Special category data (GDPR Article 9):

Some data you provide — such as body weight, height, health goals, dietary restrictions, food allergies, and medical conditions — may constitute health-related personal data and is therefore treated as a special category of personal data under GDPR Article 9. We process this data only where you have given explicit consent by using the relevant features of the Service. You may withdraw this consent at any time by deleting your profile data or requesting account deletion.

• Provide the Service: authenticate you, generate meal plans, create shopping lists, and show your saved content.
• Improve and secure the Service: debugging, analytics, preventing fraud and abuse.
• Customer support: respond to questions, bug reports, and feature requests.
• Billing and account management: subscriptions, invoices, and entitlement enforcement.

• Contract: to provide the Service you request (account, meal plan generation, saved plans).
• Consent: where required (e.g., optional marketing emails, certain cookies, push notifications).
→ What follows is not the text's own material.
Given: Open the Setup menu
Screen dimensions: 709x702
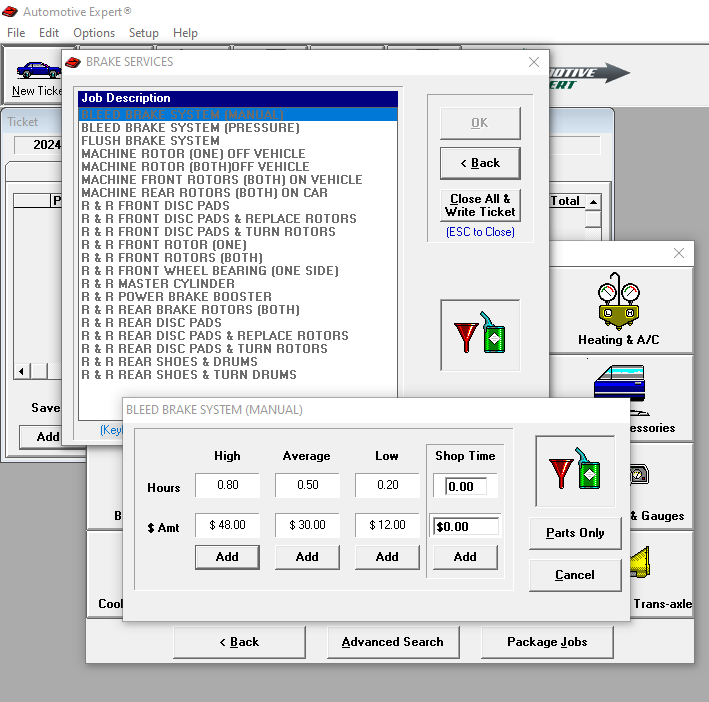Looking at the screenshot, I should pos(143,33).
For health-related data (body metrics, dietary restrictions, allergies, health goals), we rely on your explicit consent under GDPR Article 9(2)(a). You may withdraw this consent at any time.
• Legitimate interests: to secure, maintain, and improve the Service (balanced against your rights).
• Legal obligation: compliance with applicable laws (tax, accounting, fraud prevention).

We share data with vendors (“processors”) that help us operate the Service. Examples may include:

• Supabase (authentication and database hosting).
• Stripe (payments and subscription management).
• Hosting providers (e.g., Vercel/Render) for running the app and API.
• AI providers (e.g., Replicate) to generate recipe text and images based on your inputs.
• Google LLC (Google Analytics 4): website traffic analysis, page views, and usage patterns. Data may be processed in the United States under Google's Standard Contractual Clauses.

These providers process data under contracts and are required to protect it. We do not sell your personal data.

Some vendors may process data outside your country. Where applicable (e.g., EEA/UK), we rely on appropriate safeguards such as Standard Contractual Clauses or equivalent measures.

We keep personal data only as long as necessary for the purposes described, including legal, accounting, and security requirements. You may request deletion of your account (where available).

Depending on your location (including GDPR/EEA/UK), you may have rights to access, correct, delete, restrict, or port your data, and to object to certain processing.

To exercise your rights, contact support@foodow.io. You may also lodge a complaint with your local supervisory authority.

We use the following types of cookies and storage: (a) Authentication & preference cookies — keep you signed in and remember your language and theme settings; (b) Analytics cookies — we use Google Analytics 4 (GA4), which places cookies to measure traffic, page views, session duration, and usage patterns. GA4 may transfer data to the United States under Standard Contractual Clauses. You can opt out at any time using Google's opt-out browser add-on or by disabling cookies in your browser settings; (c) Service worker cache — if you install the app as a PWA, a service worker caches certain assets to improve performance and offline access.

We use reasonable technical and organizational measures to protect data, but no system is 100% secure. Please use a strong password and keep your account secure.

We may update this Privacy Policy from time to time. We will update the effective date and may provide additional notice when required.